Thanks are due to inventor/entrepreneur Mark Sanders (Strida bike and other good stuff) for flagging up this article from TechCrunch. Titled Let’s compete on innovation rather than patents, it’s well enough written to speak for itself, but I’m not going to let that stop me carrying on for a bit. Its main focus is the Chinese government’s alleged aim to make China ‘the world leader in patents in every important industry’. In patents mark you, not innovation. One does not necessarily follow from the other. Citing a New York Times report, author Vivek Wadhwa claims that China’s goal is to file a million patents a year by 2015, aided by a system of bonuses and other inducements to individuals and companies filing the most patent applications. Wadhwa speculates that the result will be millions of poor quality patents, in Chinese, that act as ‘landmines’ for any company wanting to do business in China. He goes on from there to argue that:
In the tech world, patents don’t foster innovation; they inhibit it. They are like nuclear weapons in an arms race, in that companies use them to hold competitors back or to extort license fees from companies that can’t afford the time and cost of litigation. These battles play out every week in Silicon Valley: among the behemoths—Microsoft, Hewlett-Packard, IBM, Oracle, and SAP—and between behemoths, startups, patent trolls, and large corporations. Startup entrepreneurs live in constant fear that behemoths or patent trolls will bankrupt them with frivolous lawsuits.

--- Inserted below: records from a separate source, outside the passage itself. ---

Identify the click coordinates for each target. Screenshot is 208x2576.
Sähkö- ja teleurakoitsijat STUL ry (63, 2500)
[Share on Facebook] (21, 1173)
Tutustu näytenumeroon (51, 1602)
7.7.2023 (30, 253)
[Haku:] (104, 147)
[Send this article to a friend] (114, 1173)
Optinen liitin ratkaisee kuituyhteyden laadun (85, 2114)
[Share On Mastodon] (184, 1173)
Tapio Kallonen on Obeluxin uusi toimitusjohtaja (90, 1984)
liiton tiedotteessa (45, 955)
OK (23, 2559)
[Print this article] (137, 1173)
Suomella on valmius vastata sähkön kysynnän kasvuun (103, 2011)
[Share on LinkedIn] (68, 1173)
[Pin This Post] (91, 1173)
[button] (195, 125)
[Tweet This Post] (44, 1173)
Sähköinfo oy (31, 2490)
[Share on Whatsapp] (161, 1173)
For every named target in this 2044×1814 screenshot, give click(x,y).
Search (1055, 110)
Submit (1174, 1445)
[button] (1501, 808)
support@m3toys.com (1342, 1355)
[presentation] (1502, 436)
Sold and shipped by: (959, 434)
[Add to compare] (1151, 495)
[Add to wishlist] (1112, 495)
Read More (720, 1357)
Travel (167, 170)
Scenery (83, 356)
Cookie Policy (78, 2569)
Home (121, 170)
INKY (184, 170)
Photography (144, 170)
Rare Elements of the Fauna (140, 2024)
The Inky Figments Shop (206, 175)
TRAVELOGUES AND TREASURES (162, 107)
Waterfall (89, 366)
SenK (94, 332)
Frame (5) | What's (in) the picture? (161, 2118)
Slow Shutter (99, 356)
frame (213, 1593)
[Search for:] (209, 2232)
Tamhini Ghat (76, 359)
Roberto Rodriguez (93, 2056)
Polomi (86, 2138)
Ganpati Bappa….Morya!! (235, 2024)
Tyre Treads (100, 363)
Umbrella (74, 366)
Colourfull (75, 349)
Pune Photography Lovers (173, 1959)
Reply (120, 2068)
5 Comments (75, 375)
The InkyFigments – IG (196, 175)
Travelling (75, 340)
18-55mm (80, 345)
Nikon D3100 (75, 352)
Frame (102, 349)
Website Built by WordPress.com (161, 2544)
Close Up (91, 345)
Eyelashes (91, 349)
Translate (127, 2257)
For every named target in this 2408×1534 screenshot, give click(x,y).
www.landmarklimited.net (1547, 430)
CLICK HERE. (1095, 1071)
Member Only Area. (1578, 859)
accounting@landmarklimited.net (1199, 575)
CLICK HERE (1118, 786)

A stance we’d agree with pretty much entirely. Judging by the TechCrunch reply posts, opinion is divided on whether Wadhwa has got it right or wrong, but it all sounds perfectly plausible. The patent system is desperately in need of radical reform whatever China does or doesn’t do, and inventors and innovation will suffer until reform happens. From a private inventor’s perspective, patenting an invention is becoming more and more of a nightmare scenario, and the apparent wish of China to overload an already bloated patent system could just make a bad situation much worse. Strategies that don’t involve patenting must at least be considered, because the cost of owning or defending a patent could kill a start-up or SME much sooner than make it rich.